PRCBC’s work continues to develop on challenging the good character requirement that applies to the registration of British citizenship for children and young people from the age of 10.
In April 2024, we ran a mini conference with specialist lawyers to re-examine and refine our strategic litigation concerning this character requirement. We have contributed to articles accepted for publication in peer-reviewed legal and psychiatric journals.
We have a settled working relationship with a forensic psychiatrist, highly experienced in the criminal justice system, and are exploring opportunities to work with preventative and rehabilitative youth working specialists. Challenging the character requirement is among the most complex and demanding work we have undertaken.

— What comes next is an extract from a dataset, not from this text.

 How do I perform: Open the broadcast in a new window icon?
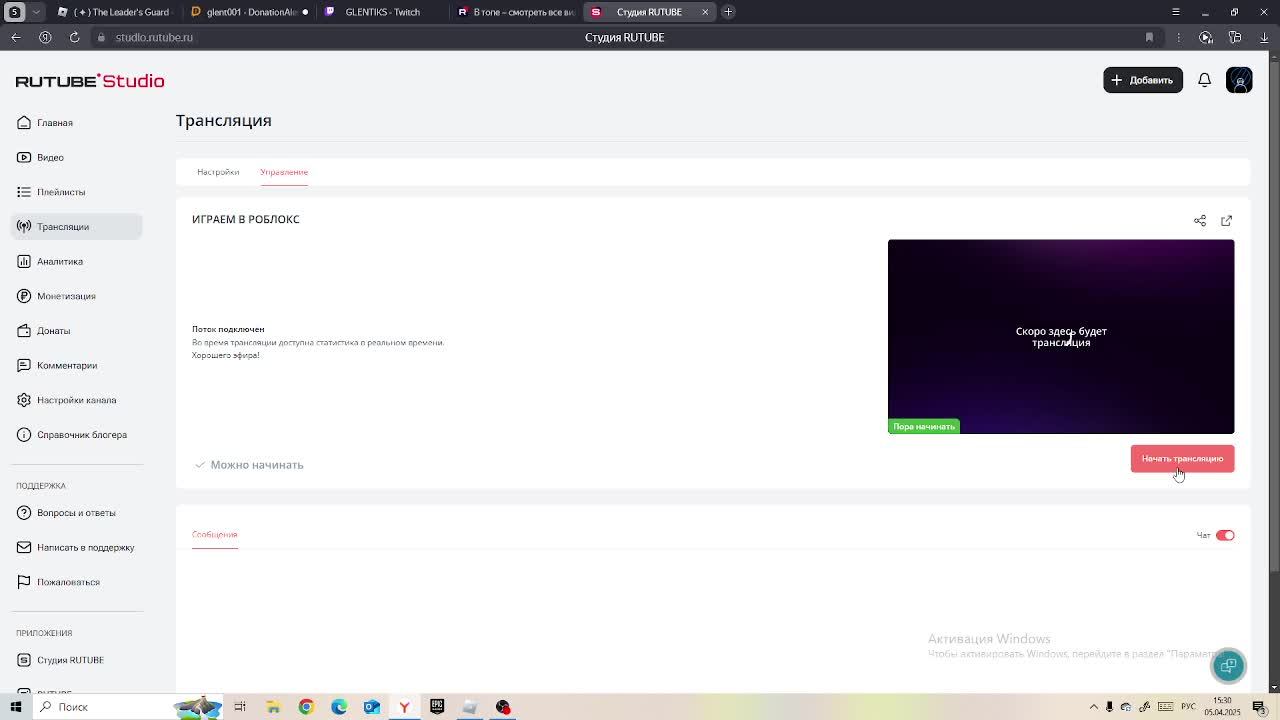pos(1226,221)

The many vulnerabilities of our clients and wider beneficiaries often include significant histories in the care, criminal justice and mental health systems in addition to poverty and family separation.
This work builds on recent years in which we have secured the registration of several young people as British citizens, some of whom with very serious offences during their teenage years. That has led the Home Office to amend its policy, loosening its previously formulaic approach of barring registration for a fixed period of years according to type and length of criminal sentence. Nonetheless, many children and young people are excluded from the citizenship of this country, where they have grown up and belong and in many cases were born. That exclusion results from an unjust requirement of character that none of their peers will ever have to satisfy to be recognised as British, which is applied with little if any recognition of vital considerations of children and young people’s developing maturity and the need to support and encourage their social integration.